◆ **TEXTO EXTRAÍDO**:
Por último, nos preguntamos por las modificaciones, también por las posibles resistencias e invenciones en el territorio de las prácticas docentes. Y aquí las propuestas se proyectan hacia la valorización del pensamiento y el saber en sí mismos, en todas sus facetas, frente a los procesos de estandarización de la escritura, del estudio, de los modos de docencia y de adquisición de competencias; también hacia una formación de profesionales (que no de empleados) que no olvida las dimensiones políticas y éticas que las profesiones han jugado y pueden seguir jugando en eso que, aún hoy, llamamos lo público; y, en definitiva, hacia la construcción de un espacio-tiempo llamado aula en el que provocar encuentros para que pase algo en vez de nada, para la construcción de pequeños mundos cuyas prácticas, lógicas y modos articulen disensos activos y sujetos relacionándose en torno a prácticas de libertad.
Estos son algunos de los principios y contenidos que nos han motivado, pero sabemos que no siempre logramos estar a la altura de nuestras intenciones. En realidad se trata más de mantener una tensión autocrítica sobre la propia actividad académica y en general del pensamiento: para hacer de ellos una forma de intervención con alguna capacidad de provocar que algo ocurra, que no todo sea una repetición de lo mismo. Está tensión no termina en la escritura de los textos, pues sabemos también que toman vida propia y que sus efectos no se producen sin que cada lector encuentre o invente una manera de componerse con ellos y con lo que (nos) está pasando. Porque, como afirma Pièrre Macherey (2011), tras ocho siglos de existencia, la forma universitaria, la cosa universitaria, lo que ella sea y lo que en ella hacemos, si es que tal cosa aún merece la pena, está en gran medida por inventar.
Derrida, Jacques (2002). La universidad sin condición. Madrid: Trotta.
Macherey, Pierre (2011). La parole universitaire. Paris: La fabrique éditions.

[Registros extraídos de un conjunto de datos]

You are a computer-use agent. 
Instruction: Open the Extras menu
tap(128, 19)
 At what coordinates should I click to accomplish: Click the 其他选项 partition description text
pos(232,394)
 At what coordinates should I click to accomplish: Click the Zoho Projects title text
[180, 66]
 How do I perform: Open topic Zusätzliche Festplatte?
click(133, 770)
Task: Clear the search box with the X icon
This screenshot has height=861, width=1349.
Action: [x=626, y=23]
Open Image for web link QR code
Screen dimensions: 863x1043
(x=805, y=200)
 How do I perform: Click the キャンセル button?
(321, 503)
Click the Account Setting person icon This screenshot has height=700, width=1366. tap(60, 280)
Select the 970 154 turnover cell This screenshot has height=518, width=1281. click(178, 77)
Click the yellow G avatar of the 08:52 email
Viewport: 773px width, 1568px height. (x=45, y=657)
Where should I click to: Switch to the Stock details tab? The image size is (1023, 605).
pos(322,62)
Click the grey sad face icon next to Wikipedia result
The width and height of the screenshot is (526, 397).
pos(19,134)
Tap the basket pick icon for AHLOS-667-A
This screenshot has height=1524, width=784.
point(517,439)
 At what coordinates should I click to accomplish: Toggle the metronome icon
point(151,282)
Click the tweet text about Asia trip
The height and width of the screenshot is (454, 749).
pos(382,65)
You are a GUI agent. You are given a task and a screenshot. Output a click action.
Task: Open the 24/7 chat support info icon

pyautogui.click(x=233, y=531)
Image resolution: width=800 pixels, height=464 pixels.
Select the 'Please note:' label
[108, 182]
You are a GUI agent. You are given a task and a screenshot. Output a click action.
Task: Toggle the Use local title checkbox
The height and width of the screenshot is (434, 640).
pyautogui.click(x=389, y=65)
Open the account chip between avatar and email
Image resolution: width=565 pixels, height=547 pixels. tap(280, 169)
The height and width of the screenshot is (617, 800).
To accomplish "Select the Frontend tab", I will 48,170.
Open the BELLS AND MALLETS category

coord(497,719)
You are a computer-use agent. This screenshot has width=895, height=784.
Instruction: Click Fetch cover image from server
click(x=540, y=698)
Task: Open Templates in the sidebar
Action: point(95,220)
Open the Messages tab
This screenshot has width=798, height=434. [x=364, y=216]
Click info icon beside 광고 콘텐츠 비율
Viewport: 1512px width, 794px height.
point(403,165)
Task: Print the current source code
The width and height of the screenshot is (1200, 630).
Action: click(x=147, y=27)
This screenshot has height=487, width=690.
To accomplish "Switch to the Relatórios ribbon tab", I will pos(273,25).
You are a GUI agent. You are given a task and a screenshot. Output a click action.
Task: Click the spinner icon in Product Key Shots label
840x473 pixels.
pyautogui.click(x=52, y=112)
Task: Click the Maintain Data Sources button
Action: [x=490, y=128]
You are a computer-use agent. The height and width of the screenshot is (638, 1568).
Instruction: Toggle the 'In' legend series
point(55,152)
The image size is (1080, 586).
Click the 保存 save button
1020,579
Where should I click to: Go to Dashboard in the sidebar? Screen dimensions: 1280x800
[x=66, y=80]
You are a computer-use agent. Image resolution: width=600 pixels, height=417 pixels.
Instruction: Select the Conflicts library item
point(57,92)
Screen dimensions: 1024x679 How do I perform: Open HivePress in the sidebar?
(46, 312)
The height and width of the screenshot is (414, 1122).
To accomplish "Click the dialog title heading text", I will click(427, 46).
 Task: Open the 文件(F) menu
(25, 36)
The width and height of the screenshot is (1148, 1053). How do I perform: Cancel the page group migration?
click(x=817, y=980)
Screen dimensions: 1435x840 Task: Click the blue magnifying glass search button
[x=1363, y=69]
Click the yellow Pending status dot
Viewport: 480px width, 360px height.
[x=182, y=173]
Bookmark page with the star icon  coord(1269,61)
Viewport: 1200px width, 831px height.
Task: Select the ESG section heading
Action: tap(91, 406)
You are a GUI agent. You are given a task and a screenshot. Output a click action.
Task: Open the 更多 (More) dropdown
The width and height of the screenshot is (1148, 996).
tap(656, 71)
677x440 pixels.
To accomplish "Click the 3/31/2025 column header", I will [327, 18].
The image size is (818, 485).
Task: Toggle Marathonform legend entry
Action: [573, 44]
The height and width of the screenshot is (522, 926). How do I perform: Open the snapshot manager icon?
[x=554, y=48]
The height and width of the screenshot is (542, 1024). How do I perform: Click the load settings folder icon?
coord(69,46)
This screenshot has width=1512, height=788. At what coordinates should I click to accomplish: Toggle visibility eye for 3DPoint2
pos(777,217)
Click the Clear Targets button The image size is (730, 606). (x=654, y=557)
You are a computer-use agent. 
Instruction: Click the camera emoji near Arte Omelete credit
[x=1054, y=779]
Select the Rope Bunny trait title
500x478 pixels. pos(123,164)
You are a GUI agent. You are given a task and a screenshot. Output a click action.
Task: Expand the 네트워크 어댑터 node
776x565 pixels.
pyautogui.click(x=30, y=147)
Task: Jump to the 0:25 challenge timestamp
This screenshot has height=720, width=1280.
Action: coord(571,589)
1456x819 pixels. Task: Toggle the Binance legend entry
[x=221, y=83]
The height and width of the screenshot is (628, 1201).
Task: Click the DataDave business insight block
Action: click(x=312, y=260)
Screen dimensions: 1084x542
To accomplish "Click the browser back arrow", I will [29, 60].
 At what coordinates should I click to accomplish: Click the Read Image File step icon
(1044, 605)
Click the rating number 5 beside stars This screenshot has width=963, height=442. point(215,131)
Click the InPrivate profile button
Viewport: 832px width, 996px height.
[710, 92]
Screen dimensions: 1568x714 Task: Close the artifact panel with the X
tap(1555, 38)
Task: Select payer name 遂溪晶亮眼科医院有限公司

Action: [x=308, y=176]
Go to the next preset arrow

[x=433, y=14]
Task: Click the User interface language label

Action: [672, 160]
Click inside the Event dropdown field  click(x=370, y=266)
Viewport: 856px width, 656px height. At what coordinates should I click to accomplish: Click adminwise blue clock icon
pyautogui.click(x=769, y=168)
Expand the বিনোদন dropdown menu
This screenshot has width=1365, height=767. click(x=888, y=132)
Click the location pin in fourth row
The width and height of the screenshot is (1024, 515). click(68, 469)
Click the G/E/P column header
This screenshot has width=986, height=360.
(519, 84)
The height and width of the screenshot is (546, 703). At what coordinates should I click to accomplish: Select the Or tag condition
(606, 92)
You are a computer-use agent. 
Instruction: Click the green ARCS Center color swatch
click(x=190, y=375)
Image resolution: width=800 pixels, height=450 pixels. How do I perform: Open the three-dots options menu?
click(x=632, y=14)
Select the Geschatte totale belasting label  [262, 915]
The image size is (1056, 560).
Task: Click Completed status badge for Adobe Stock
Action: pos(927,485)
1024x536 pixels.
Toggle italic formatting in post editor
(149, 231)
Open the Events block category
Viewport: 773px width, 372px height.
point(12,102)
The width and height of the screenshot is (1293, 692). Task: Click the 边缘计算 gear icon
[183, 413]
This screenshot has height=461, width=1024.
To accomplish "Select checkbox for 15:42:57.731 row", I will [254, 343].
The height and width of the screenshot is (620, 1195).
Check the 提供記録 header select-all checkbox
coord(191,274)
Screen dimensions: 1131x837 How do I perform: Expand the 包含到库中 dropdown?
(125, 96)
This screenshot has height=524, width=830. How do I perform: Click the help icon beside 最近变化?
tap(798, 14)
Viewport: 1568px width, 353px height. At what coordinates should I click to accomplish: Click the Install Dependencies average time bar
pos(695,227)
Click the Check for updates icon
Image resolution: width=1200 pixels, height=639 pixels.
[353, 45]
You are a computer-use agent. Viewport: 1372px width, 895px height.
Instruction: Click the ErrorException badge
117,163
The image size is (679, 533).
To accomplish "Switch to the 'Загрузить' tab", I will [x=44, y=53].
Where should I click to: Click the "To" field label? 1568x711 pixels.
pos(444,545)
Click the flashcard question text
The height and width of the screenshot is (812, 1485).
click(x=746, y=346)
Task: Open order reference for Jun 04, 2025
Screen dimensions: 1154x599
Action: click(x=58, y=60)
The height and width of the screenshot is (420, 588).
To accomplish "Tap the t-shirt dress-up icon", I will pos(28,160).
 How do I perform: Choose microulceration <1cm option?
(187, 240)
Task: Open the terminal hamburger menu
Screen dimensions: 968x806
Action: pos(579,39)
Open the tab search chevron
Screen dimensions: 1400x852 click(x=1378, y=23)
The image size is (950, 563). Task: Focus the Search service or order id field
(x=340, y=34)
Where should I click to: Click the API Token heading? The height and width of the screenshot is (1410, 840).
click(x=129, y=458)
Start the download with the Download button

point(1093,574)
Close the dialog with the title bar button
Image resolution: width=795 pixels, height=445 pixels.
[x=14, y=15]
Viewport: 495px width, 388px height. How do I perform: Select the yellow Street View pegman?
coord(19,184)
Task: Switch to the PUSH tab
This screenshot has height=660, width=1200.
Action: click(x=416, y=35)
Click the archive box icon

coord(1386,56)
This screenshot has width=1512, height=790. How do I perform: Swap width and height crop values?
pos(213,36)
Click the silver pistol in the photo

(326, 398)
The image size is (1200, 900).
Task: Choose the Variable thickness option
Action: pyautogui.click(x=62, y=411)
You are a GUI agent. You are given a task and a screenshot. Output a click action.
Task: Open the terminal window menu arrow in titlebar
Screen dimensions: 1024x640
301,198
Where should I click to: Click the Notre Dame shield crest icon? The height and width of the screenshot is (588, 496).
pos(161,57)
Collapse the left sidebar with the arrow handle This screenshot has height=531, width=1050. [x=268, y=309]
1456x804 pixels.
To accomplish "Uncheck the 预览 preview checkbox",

◆ **CUESTIONES PLANTEADAS**:
[1] Reproduzca literalmente el pasaje del texto sobre la universidad que va desde "Estos son algunos" hasta "medida por inventar.", ambos incluidos.
[2] Según el texto sobre la universidad, ¿qué sostiene Macherey (2011) acerca de la forma universitaria tras ocho siglos de existencia?
Para resolver lo que se pide, aténgase exclusivamente al texto sobre la universidad, sin recurrir a los ítems.

◆ **RESULTADOS OBTENIDOS**:
[1]
Estos son algunos de los principios y contenidos que nos han motivado, pero sabemos que no siempre logramos estar a la altura de nuestras intenciones. En realidad se trata más de mantener una tensión autocrítica sobre la propia actividad académica y en general del pensamiento: para hacer de ellos una forma de intervención con alguna capacidad de provocar que algo ocurra, que no todo sea una repetición de lo mismo. Está tensión no termina en la escritura de los textos, pues sabemos también que toman vida propia y que sus efectos no se producen sin que cada lector encuentre o invente una manera de componerse con ellos y con lo que (nos) está pasando. Porque, como afirma Pièrre Macherey (2011), tras ocho siglos de existencia, la forma universitaria, la cosa universitaria, lo que ella sea y lo que en ella hacemos, si es que tal cosa aún merece la pena, está en gran medida por inventar.

[2] Que está en gran medida por inventar.